Batshuayi’nin 65’te yerini Kerem Demirbay’a bırakmasının ardından özellikle Barış Alper Yılmaz’ın bulunduğu sol kanat ivme kazandı. Nitekim Galatasaray, soldan gelen ortalarla rakip kalede özellikle Osimhen ile tehlikeler yarattı. Abdülkerim Bardakcı’nın bir kafa vuruşu da direkten döndü.
Sonuç olarak Galatasaray, kadro kalitesi açısından kazanması gereken ve de kazanabileceği bir karşılaşmadan beraberlikle ayrılmak zorunda kaldı. Okan Buruk’un sistem ve oyuncu tercihlerinin hatalı olduğunu bir kez daha vurgulamak gerekiyor. İlk on birde formsuz Nelsson kadar Batshuayi tercihi de doğru değildi. Belçikalı futbolcunun ilk on birde başladığı maçlarda çok verimli olamadığı ama sonradan oyuna dahil olduğu karşılaşmalarda genellikle skor katkısı yaptığı bilinen bir gerçek. Diğer taraftan iki santraforu aynı anda sahaya sürmek, zaten Icardi’yi sakatlık yüzünden kaybetmiş olan takımın diğer iki santraforunu da aynı anda riske atması anlamını taşıyor. Ayrıca Batshuayi’yi ilk on birde başlatmak, işler istenildiği gibi gitmediğinde yapılabilecek bir hamle şansını da ortadan kaldırmış oluyor. Nitekim öyle de oldu! Barış Alper Yılmaz ve Yunus Akgün’ün 3-4-1-2'nin kanat oyuncuları veya kanat bekleri olup olamayacakları da ayrı bir tartışma konusu.

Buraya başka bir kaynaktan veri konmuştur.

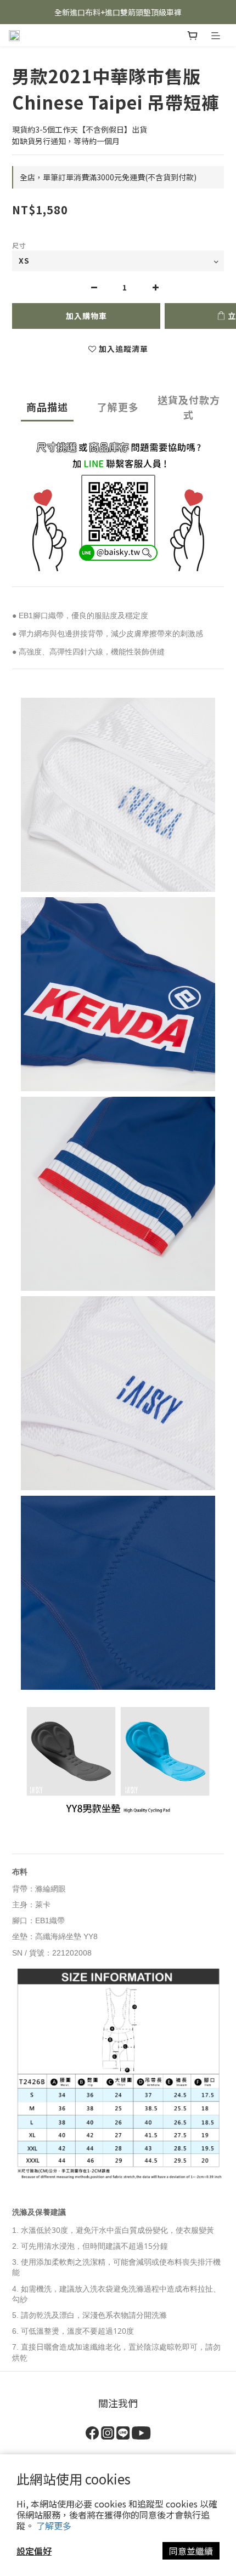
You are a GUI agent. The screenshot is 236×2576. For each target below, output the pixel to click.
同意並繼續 (191, 2550)
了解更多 (53, 2525)
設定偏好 (34, 2550)
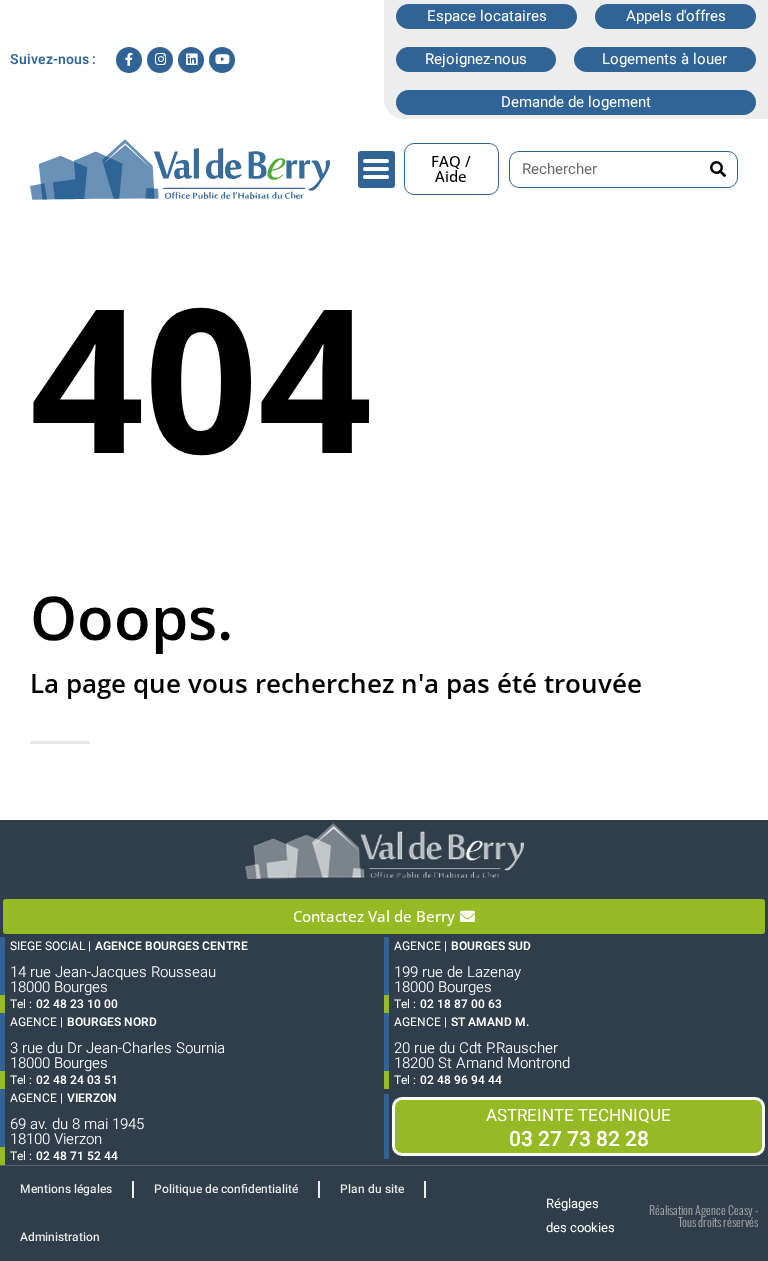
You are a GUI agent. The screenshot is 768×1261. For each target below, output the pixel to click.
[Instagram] (160, 60)
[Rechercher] (718, 169)
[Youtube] (222, 60)
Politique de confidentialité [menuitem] (226, 1189)
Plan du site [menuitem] (372, 1189)
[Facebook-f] (129, 60)
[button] (376, 169)
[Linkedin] (191, 60)
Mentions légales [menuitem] (66, 1189)
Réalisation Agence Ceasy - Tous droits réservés (703, 1215)
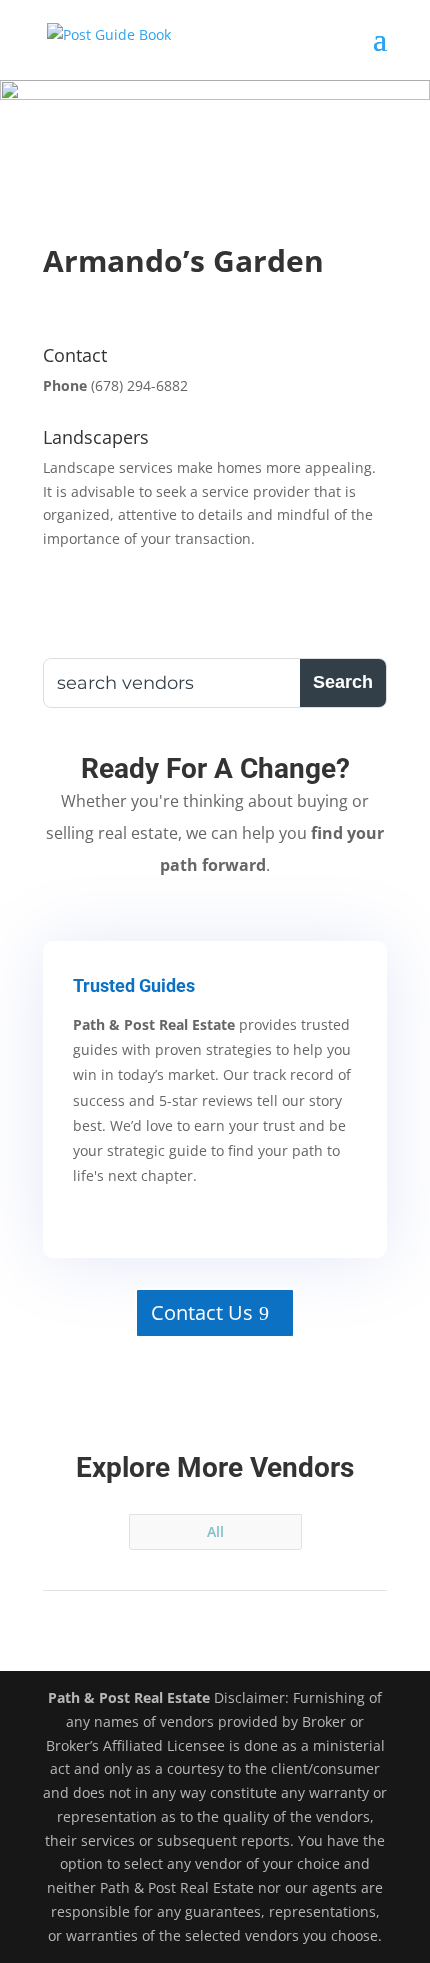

Evet, Galatasaray’ın UEFA Avrupa Ligi puan tablosundaki yerini düşününce deplasmanda alınan bir puan elbette hiç yoktan iyidir. Ama bir kez daha belirtmek gerekir ki, sarı- kırmızılılar bu maçı kazanabilirlerdi ve kadro kaliteleri göz önüne alınınca kazanmaları da gerekirdi. Bakalım Okan Buruk, sistem ve oyuncu tercihleri açısından bu maçtan gereken dersleri çıkartabilecek mi?